Los colombianos están de moda en estos días, sea por las telenovelas, sea por la política: han hecho la de mayor éxito en los últimos años con remake hasta en EEUU (“Betty la fea”, con una actriz que se llama América, vaya casualidad); y en política tienen un líder que roza el 100% de popularidad, lo que da mucho que pensar sobre las encuestas y sobre la política misma.
El último episodio de la serie es el encontronazo entre el presidente nicaragüense —que aceptó un pedido para reunirse con las FARC—, y el gobierno de Colombia que rechaza esa posibilidad porque considera que sería intromisión interna.
En cualquier caso, las FARC en su desesperación terminal y quizá sin quererlo, están llevando a la tumba a la izquierda continental: desprestigiaron a Rafael Correa sólo por vincularse a él; contribuyeron a que Hugo Chávez vaya cuesta abajo en la rodada; y seguramente pasará algo parecido —está vez en tono de farsa— con Ortega... sólo falta algún boliviano y el cartón está completo. Estar lejos de las FARC hoy es garantía de sobrevivencia, y a la inversa. ¿Es que habrá alguna organización que se haya alejado más de los principios que propugnó en su momento? Para ellos, como para gran parte de los movimientos armados de las últimas décadas en Latinoamérica, el fin justifica los medios.

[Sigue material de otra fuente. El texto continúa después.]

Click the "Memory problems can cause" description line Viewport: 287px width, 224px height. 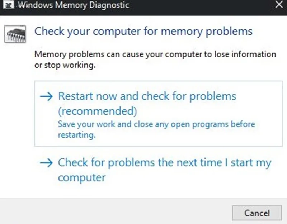[155, 54]
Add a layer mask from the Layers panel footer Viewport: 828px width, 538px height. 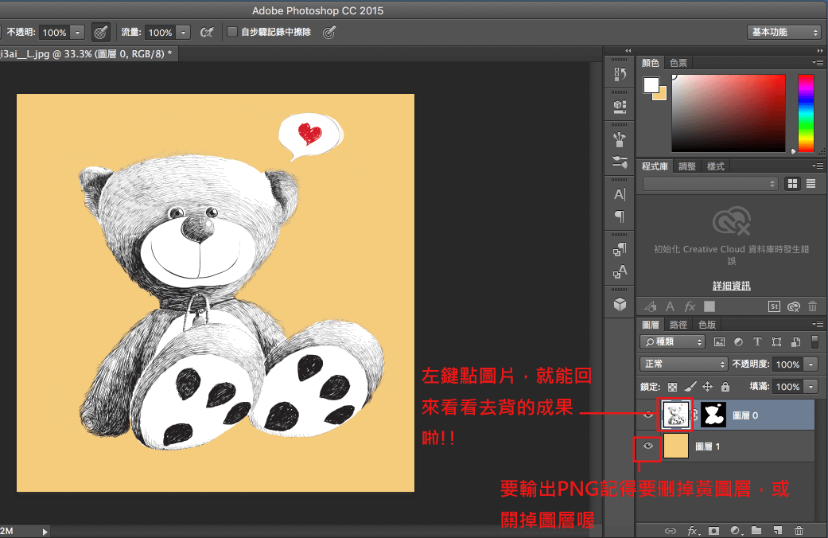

Pero si esto ocurre en un lado de la balanza, en el otro deberíamos ser igual de cuidadosos. Hoy todos tratan de arrimarse a Alvaro Uribe por sus éxitos; sobran los parabienes y loas sobre el presidente colombiano y sus acciones; se multiplican los reportajes sobre su personalidad y sus razones; los comentaristas ya no encuentran adjetivos y hace rato que olvidaron los sustantivos… todo lo cual suena a desquite: si los dos años anteriores fueron de la izquierda y muchos se cansaron de escuchar hablar sobre Chávez, Morales y compañía, hoy la derecha quiere cobrarse la revancha. Pero en eso hay un problema (no en la revancha que siempre habrá quienes vean la política en blanco y negro) sino en creer que Uribe está en las antípodas de Chávez.
En lo ideológico, sin duda, pero la distancia que tienen es mucho menor de lo que se cree: en el estilo de gobernar (allá, en las calles y con la gente); en la importancia que le asignan a los medios y a las instituciones (la fascinación por el vivo y el directo, el odio a los procesos); sus intentos de reelección y perpetuación en el poder (aún a costa de la Constitución); sus creencia en un destino manifiesto (típico de todo líder mesiánico); y, claro, otra vez ese gustito tan desagradable con el que justifican sus acciones.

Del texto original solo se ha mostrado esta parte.